"I had worked at almost every hospital in town at one time or another," Midei said in the interview, his tone defensive. "And nobody ever questioned me once."
'The cure for disease'
Years passed without incident. But then MACVA got into some trouble.
In a 2001 lawsuit filed by a group of cardiac surgeons known as CSA, MAVCA was accused of using its referral power to commit extortion from other health care organizations.
MACVA was also accused in a separate 2004 court filing of stealing patients from the CSA surgeons under false pretenses. The filing claimed that Midei personally misled a heart patient at St. Joseph, claiming the man's CSA surgeon wasn't available and steering him toward a MACVA member.
Midei said in a statement to The Sun at the time that he was "happy to have my friends and colleagues who know the truth stand by me." He would express a similar sentiment years later in a different situation.

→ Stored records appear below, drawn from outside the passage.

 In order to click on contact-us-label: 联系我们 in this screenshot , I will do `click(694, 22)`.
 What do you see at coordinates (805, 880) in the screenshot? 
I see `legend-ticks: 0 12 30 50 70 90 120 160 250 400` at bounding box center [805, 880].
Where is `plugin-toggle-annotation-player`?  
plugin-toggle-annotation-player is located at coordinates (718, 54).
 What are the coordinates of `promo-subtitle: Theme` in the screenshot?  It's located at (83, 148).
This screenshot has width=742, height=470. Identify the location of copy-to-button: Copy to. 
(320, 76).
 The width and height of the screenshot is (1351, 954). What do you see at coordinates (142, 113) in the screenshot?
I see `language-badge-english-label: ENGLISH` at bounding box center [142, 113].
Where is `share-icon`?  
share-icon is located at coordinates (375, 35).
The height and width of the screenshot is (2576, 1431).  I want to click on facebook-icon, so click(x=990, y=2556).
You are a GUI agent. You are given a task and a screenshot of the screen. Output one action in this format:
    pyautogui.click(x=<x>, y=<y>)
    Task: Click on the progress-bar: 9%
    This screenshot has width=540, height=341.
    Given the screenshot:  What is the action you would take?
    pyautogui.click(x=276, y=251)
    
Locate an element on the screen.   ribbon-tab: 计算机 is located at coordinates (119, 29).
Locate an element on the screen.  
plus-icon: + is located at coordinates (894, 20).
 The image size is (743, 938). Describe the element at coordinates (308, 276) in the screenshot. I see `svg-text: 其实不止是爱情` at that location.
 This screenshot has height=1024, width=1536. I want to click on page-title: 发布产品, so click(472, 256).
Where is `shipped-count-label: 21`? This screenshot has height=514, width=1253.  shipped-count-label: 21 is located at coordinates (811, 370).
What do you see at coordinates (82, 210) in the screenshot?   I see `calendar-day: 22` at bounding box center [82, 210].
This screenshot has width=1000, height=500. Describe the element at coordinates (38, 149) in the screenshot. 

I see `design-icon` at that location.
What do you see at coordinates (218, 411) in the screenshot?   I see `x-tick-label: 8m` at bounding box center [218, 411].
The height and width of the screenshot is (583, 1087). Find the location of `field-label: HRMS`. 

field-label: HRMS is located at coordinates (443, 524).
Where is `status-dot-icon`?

Meanwhile, stents were soaring in popularity as a relatively risk-free alternative to bypass surgery, particularly after a drug-coated version of the tiny mesh tubes was approved for use in 2003. It prevented scar tissue from forming around the stents, sharply reducing the need for follow-up procedures.
"We really thought we had the cure for disease, and we were using these things aggressively," Midei said last week.
The devices are similar in shape to the spring inside a ballpoint pen but slimmer. They're threaded into place through an artery by interventional cardiologists, like Midei, then expanded to open up blockages and improve blood flow, relieving symptoms such as chest pain.
Stent use in Maryland peaked in 2006, at about 14,255 procedures, according to data from the Health Services Cost Review Commission. Midei alone averaged about a thousand stent procedures per year.
The practice guidelines in use at that time, crafted in 2005, recommended that an artery be at least half blocked before using the devices, and that other, less invasive, medical therapies be tried first. The minimum blockage was increased to 70 percent in 2009.
Stents slightly increase a person's risk for blood clots, which could be deadly, and require that patients take blood thinners for various lengths of time.
Most interventional cardiologists determine an artery's blockage by talking with patients about their symptoms and eyeballing a live X-ray image of their arteries, taken during a cardiac catheterization procedure. But recent data suggest that those estimations weren't very good. A report published this summer in the Journal of the American Medical Association claimed that half of the non-emergency stent procedures in the United States may be either medically questionable or outright unnecessary.
Midei, however, considered himself a master at the diagnostics and the procedure, his friends said.
"I do think that Mark reached a stage in his life where he believed that he was very, very attuned to a patient and their needs, and he knew when somebody needed to be fixed," said Brinker, Midei's mentor.
Midei's skills attracted the attention of MedStar Health, which owned several hospitals in the area. It proposed a $25 million merger with MACVA in 2007 — as long as Midei and was part of the deal, which meant he would have to leave St. Joseph.
The Towson hospital fought back, offering Midei triple his MACVA salary of about $500,000 and a full-time job on St. Joseph's staff.